思わず微笑みながら話している俺の隣で、要くんは黙って俯いていた。それに気付いてどうしたの?と問うと、何故か赤くなった顔を上げて口を開いた。

「…その子、今は守られてる側だと思います。あと…、その子は先生のこと嫌いだったんじゃなくて、憧れてたんだと思います」
「え?」
「…っ、き、今日はもう帰ります!お邪魔しました!」
「えっ、ちょ、要くん!?」

要くんは横に置いてあった鞄を引っ掴むと、真っ赤な顔をしてあっという間に帰ってしまった。部屋に残された俺は訳が分からず、取り敢えずさっきまでの会話を思い出してみる。一人の園児の話をした辺りから様子が変だったんだよなぁ。その子について思い出そうと努めると、微かに蘇る記憶が一つあった。
ん?ちょっと待て。もしかして、あの園児って…。

「…要くん!?」

綺麗なくらい黒い髪に、気の強い性格。

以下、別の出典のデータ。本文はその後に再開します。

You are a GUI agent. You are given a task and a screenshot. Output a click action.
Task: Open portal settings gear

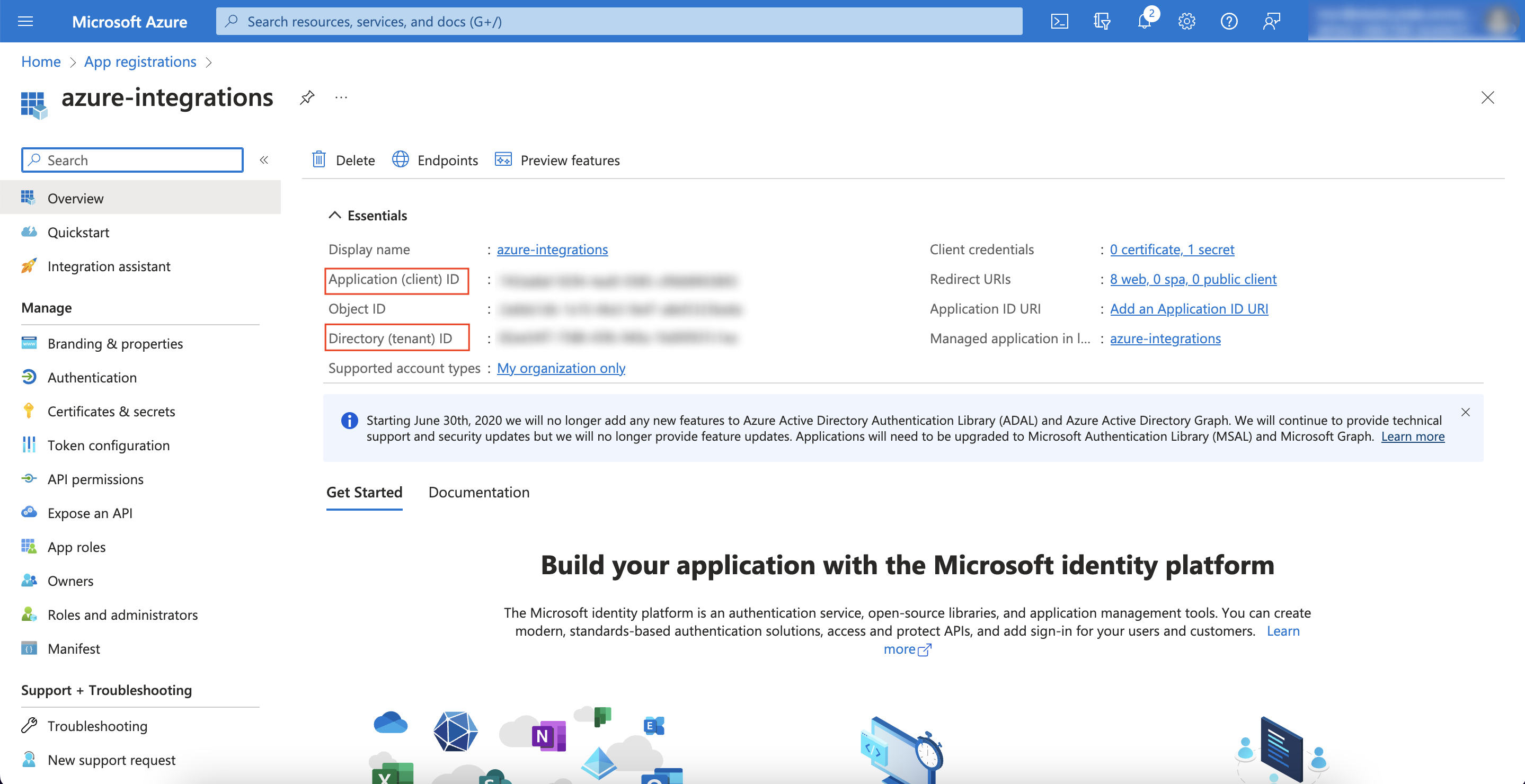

確かその子の近くに双子の兄弟がいて、あきらのペースについていけるなんて凄いって思ったんだ。あの双子がもし悠太くんと祐希くんだとしたら…。うん、きっと間違いない。あの時の園児は要くんだ。だからあんな反応を…。うわぁー、どうしよう。運命とか思ってもいいのかな?
思わぬ偶然に自然と笑みをこぼしながら、運命的な再会に幸せを感じているのは、きっと俺一人じゃないと思った。